Bernhard Samuelson (1820-1905)

Educationalist, Industrialist, Liberal Politician and Pioneer of Technical Education
 
Born in Hamburg and brought up in Hull and educated at the Rev J Blezard’s school he started work in his father’s business and was then apprenticed to a Swiss company in Liverpool. After the apprenticeship he worked in a manufacturing firm Sharp, Stewart and Company based in Manchester that exported machinery. This appointment gave him opportunities to travel extensively across Europe. Samuelson was now a qualified iron-master and gained extensive experience of exporting locomotives and machinery. Samuelson bought a small agricultural manufacturing company in Banbury in1848 and made a great success of this enterprise helping to turn Banbury from a market town into a major industrial centre and by 1872 was producing 8,000 reaping machines. Also the production of iron, tar and other products from his ironworks had grown significantly.  As a result he became a very successful businessman with factories in America, France and was instrumental in developing the iron and steel complex on Tees-side and at Newport. He became active in politics from 1865 until 1895 serving in the Gladstone administrations and as an MP represented Banbury and later North Oxfordshire. Samuelson had a wide range of interests ranging across such subjects as: industrial issues, mathematics, modern languages, music and the urgent need to develop technical education. He became well known for his advocacy of scientific and technical education. Not unsurprisingly Samuelson was not a typical businessman particularly at this time being passionate about the diffusion/spread of scientific and technical knowledge and concepts whilst managing major business enterprises and holding down a political career.

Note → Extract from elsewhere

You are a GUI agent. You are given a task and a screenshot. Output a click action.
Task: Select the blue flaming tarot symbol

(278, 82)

From 1867 he travelled widely and made a detailed comparative study of European technical education drawing insightful conclusions about the English education system particularly technical education. As a result of his interests he wrote many technical papers and chaired committees on these subjects. Samuelson chaired the first formally established parliamentary investigation into education and industry in 1868 and was appointed chair to the Royal Commission on Technical Education (1882-84). In addition he served on the Devonshire Commission representing the Science and Art Section of the Report. He also was a member of the Cross Commission (1888). He was elected an FRS in 1881. In 1884 Samuelson, see portrait opposite, created a technical institute in Banbury that was formally opened by Antony Mundella (1825-1897).

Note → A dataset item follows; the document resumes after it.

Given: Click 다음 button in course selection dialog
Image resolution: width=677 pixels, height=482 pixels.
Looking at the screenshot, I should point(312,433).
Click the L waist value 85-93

He was a member of the the Institution of Civil Engineers, a member of the Institution of Mechanical Engineers and an FRS.

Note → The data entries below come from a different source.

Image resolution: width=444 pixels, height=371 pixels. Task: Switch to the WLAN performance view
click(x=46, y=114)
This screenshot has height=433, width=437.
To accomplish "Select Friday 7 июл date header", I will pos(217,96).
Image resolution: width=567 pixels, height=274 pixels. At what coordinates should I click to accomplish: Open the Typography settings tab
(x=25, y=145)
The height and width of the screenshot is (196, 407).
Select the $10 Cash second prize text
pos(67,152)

Samuelson in the preface to ‘Technical Education’ (1) (F.C. Montague 1887) voiced concern about the inadequate level of funding for scientific studies and that technical institutions were in constant financial difficulty being ‘inadequately provided with funds and not numerously frequented’. Throughout his life he was a strong advocate for the creation of high standards of technical education in Britain that were comparable to those he had witnessed in his travels in Europe.
Useful references:
(1)   Montaque. F. C. ‘Technical Education.’ Cassell. 1887.
       and the Oxford Directory of National Biographies.